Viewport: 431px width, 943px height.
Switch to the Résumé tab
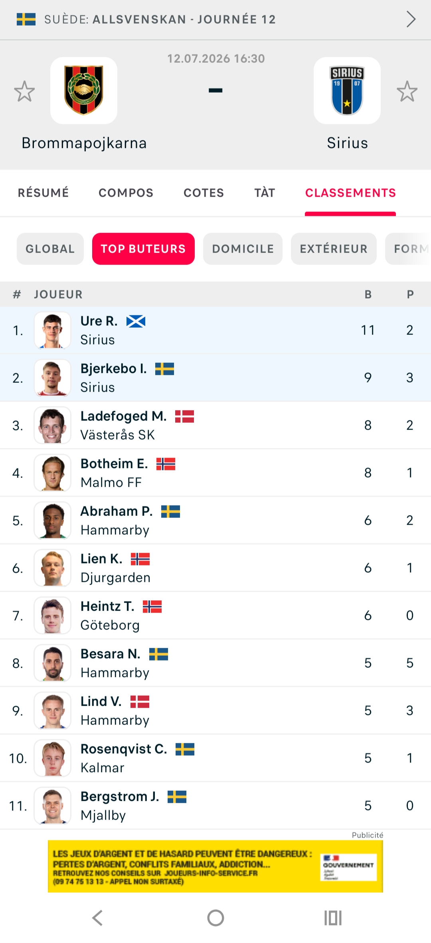tap(43, 193)
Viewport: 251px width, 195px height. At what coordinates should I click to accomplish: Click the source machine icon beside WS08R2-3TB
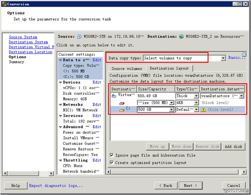(79, 37)
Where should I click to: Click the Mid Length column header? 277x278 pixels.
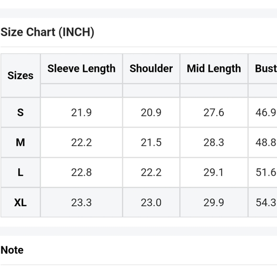214,69
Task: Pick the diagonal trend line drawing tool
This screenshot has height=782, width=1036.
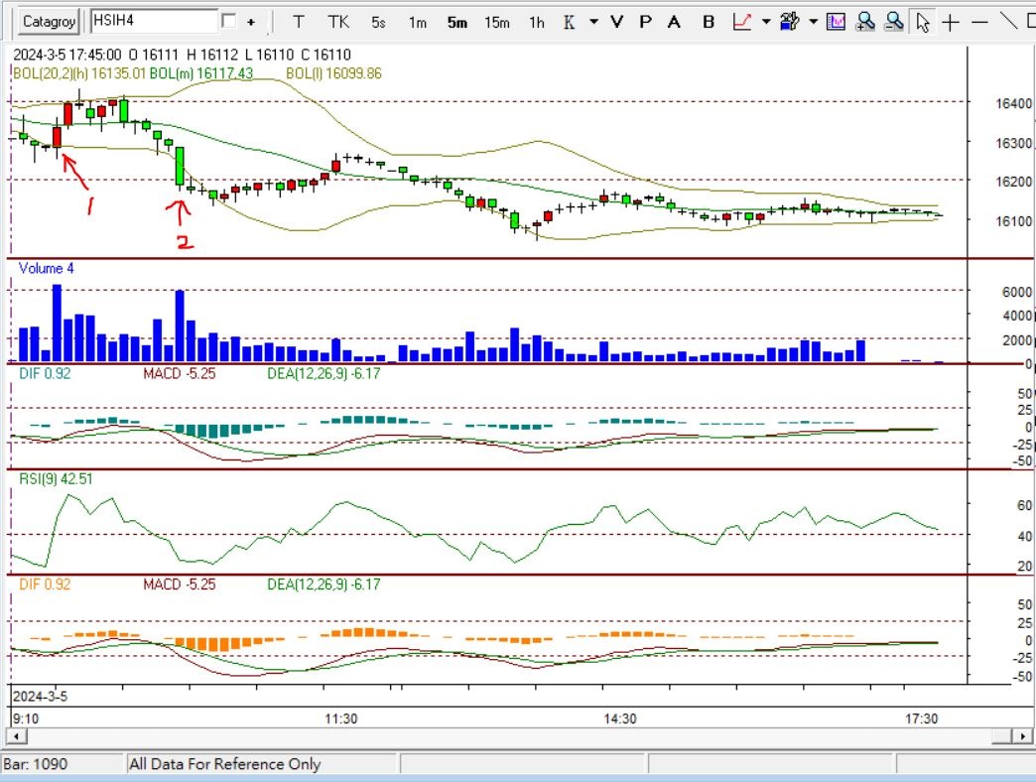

====

- _INSTRUCTIONS FOR THE TASK_
The material above is to be transcribed exactly, with its images omitted.

- _SOLUTION BELOW_
Viewport: 431px width, 943px height.
Switch to the Résumé tab
tap(43, 193)
Viewport: 251px width, 195px height. At what coordinates should I click to accomplish: Click the source machine icon beside WS08R2-3TB
(79, 37)
Where should I click to: Click the Mid Length column header? 277x278 pixels.
214,69
Task: Pick the diagonal trend line drawing tool
This screenshot has height=782, width=1036.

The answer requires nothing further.